### TREŚĆ POLECENIA 1
Na podstawie tekstu o kampanii Tomasza Kulczyńskiego proszę odpowiedzieć na poniższe pytania.
(a) Burmistrzem jakiej miejscowości ma zostać wybrany Tomasz Kulczyński?
(b) Skąd pochodzi „rada mędrców”, z której korzysta kandydat?
(c) Którego prezydenta przywołuje autor, porównując jego pomysł z hasłem „czas na zmiany”?

^^^^

W bilbordowej poezji Tomasza Kulczyńskiego nie otwiera się dyskusji na żaden temat. Czas na zmiany jest jałowe, jak powiedzenie „noc zmienia się w dzień” albo „Chocianów potrzebuje zmian”. Wtórność i oczywistość wielkich odkryć Tomasza Kulczyńskiego nie robi zbyt dużego wrażenia.
Wyrażenie: zmieniłbym to i to, na tamto i tamto, jest szczere, po pierwsze, a po wtóre potwierdza kompetencje domagającego się zmian. Czy mieszkańcy gminy mają dyskutować o darmowej komunikacji, wieżach operatorów komórkowych, które powstaną za sprawą nowego burmistrza, czy o przepełnionym szambie, albo rozpaczać nad mizerią publicznych finansów spowodowanych swobodną twórczością socjalizującego Franciszka Skibickiego? Tomasz Kulczyński jeszcze tego nie wie, dlatego rozpisał plebiscyt, jakich zmian ludzie Chocianowa oczekują, bo w końcu przyszedł czas na zmiany.
Możemy napisać do kandydata, co byśmy chcieli zmienić, a on postara się obiecać, że zmieni. Sorry za porównanie, ale zaśpiew „czas na zmiany” przypomina mi pomysł prezydenta Andrzeja Dudy: „czas na zmianę Konstytucji” – zróbmy referendum. Autor do końca nie wie, co zmienić, na wszelki wypadek zapyta więc suwerena – a co!
Ok! Dam spokój tak daleko idącym porównaniom, bo Chocianów to nie Państwo, a Tomasz Kulczyński nie jest mężem stanu. Gmina to zaledwie zagonek Polski wydzielony zgodnie z podziałem administracyjnym. Powtórzę – zmiany następują w każdej sekundzie, częściej, niż zmiany w świadomości doradców od pijaru zmienia Tomasz Kulczyński z plakatu. Radą mędrców z Lubina, chce powtórzyć sukces kampanii PiSu z 2016 roku – Czas na dobre zmiany! Słowo stało się ciałem, mamy do czynienia z nieprzerwanym ciągiem samych dobrych zmian. Nie ma jednak wątpliwości, że pierwsza zmiana powinna polegać na wybraniu Tomasza Kulczyńskiego burmistrzem Chocianowa. Później wszystko pójdzie, jakoś to będzie, jak z płatka…
Wszystko byłoby do przyjęcia, gdyby retoryka Tomasza Kulczyńskiego nie była podszyta młodzieńczym cynizmem i protekcjonalnym traktowaniem elektoratu Chocianowa. Naiwny okrzyk „Czas na zmiany”, tworzy u mnie jedno bardzo sugestywne skojarzenie: Tomasz Kulczyński przyjeżdża do murzyńskiej wioski z transparentem: Czas na zmiany koloru. Od dzisiaj będziecie pastelowi…” Geniusz?

^^^^

### TREŚĆ POLECENIA 2
Proszę przepisać bez żadnych zmian wiersze zamieszczonego niżej zbioru danych, od wiersza zawierającego „coordinates (320, 17).” do wiersza zawierającego „coordinates (978, 18).”, włącznie z oboma.

^^^^

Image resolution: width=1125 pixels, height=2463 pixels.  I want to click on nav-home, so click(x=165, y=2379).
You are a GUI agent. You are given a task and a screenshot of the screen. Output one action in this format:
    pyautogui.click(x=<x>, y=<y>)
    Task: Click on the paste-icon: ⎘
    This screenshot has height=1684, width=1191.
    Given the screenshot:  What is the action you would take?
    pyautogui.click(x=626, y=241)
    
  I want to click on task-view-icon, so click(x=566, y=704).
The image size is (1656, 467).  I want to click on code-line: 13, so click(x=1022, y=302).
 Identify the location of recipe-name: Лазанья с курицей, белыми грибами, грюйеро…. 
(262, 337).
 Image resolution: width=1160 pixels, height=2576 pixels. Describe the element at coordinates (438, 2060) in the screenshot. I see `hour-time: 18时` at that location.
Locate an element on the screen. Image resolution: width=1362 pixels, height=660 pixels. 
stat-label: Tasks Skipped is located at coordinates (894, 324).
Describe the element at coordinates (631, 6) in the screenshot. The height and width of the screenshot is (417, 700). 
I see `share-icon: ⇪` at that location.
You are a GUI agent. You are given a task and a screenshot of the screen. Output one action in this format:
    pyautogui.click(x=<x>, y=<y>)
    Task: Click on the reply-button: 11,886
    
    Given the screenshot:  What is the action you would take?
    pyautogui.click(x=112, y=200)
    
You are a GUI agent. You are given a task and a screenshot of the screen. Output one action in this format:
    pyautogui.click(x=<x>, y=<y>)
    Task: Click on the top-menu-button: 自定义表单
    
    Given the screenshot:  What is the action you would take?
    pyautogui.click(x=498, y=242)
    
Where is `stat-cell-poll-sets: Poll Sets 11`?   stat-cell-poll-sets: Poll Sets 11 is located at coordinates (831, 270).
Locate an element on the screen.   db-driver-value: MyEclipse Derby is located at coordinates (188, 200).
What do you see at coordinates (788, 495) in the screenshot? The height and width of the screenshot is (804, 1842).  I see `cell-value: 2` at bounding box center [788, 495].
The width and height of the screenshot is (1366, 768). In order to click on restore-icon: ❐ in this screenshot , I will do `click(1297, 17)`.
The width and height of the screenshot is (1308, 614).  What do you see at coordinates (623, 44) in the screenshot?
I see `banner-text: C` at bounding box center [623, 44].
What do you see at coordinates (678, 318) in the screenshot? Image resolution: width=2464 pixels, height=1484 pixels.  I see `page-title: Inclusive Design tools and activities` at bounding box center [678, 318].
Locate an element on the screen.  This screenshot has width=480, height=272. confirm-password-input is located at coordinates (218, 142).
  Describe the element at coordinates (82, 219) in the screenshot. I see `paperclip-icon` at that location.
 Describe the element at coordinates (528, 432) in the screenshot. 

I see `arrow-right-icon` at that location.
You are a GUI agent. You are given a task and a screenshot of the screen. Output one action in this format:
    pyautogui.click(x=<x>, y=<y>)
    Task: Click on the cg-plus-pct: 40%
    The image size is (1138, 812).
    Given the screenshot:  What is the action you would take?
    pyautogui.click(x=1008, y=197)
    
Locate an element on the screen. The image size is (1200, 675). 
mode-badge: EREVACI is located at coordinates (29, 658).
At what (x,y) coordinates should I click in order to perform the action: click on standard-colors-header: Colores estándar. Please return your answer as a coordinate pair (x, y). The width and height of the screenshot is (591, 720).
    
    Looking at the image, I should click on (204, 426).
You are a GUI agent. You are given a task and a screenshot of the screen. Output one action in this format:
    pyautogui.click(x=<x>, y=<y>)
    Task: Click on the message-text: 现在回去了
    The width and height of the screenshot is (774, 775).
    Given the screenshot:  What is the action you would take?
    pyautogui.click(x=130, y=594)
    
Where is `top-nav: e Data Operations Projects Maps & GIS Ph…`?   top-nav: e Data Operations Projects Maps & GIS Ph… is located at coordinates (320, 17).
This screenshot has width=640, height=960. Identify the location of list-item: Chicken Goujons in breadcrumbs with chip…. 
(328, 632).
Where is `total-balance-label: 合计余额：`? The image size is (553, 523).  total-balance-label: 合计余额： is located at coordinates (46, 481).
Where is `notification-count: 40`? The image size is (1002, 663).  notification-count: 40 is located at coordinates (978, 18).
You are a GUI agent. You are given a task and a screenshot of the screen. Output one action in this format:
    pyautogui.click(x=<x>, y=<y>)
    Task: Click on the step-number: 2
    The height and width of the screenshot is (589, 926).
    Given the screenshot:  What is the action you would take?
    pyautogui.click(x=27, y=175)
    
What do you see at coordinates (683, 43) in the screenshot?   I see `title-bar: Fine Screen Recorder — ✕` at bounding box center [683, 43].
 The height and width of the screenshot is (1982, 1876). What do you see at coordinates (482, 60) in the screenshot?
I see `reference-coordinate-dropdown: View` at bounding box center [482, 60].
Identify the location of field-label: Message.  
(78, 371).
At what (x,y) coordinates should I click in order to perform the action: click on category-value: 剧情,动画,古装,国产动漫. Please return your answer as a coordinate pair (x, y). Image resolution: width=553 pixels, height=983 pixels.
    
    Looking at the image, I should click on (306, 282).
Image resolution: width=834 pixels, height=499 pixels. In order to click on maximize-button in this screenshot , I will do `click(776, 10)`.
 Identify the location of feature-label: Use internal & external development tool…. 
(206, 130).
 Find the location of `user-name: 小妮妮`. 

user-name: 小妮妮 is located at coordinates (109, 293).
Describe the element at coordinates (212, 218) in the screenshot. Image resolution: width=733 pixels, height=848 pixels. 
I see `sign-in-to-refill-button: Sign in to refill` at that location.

^^^^

### ROZWIĄZANIE ZADANIA 1
(a) Chocianowa.
(b) Z Lubina.
(c) Prezydenta Andrzeja Dudę.

### ROZWIĄZANIE ZADANIA 2
Where is `top-nav: e Data Operations Projects Maps & GIS Ph…`?   top-nav: e Data Operations Projects Maps & GIS Ph… is located at coordinates (320, 17).
This screenshot has width=640, height=960. Identify the location of list-item: Chicken Goujons in breadcrumbs with chip…. 
(328, 632).
Where is `total-balance-label: 合计余额：`? The image size is (553, 523).  total-balance-label: 合计余额： is located at coordinates (46, 481).
Where is `notification-count: 40`? The image size is (1002, 663).  notification-count: 40 is located at coordinates (978, 18).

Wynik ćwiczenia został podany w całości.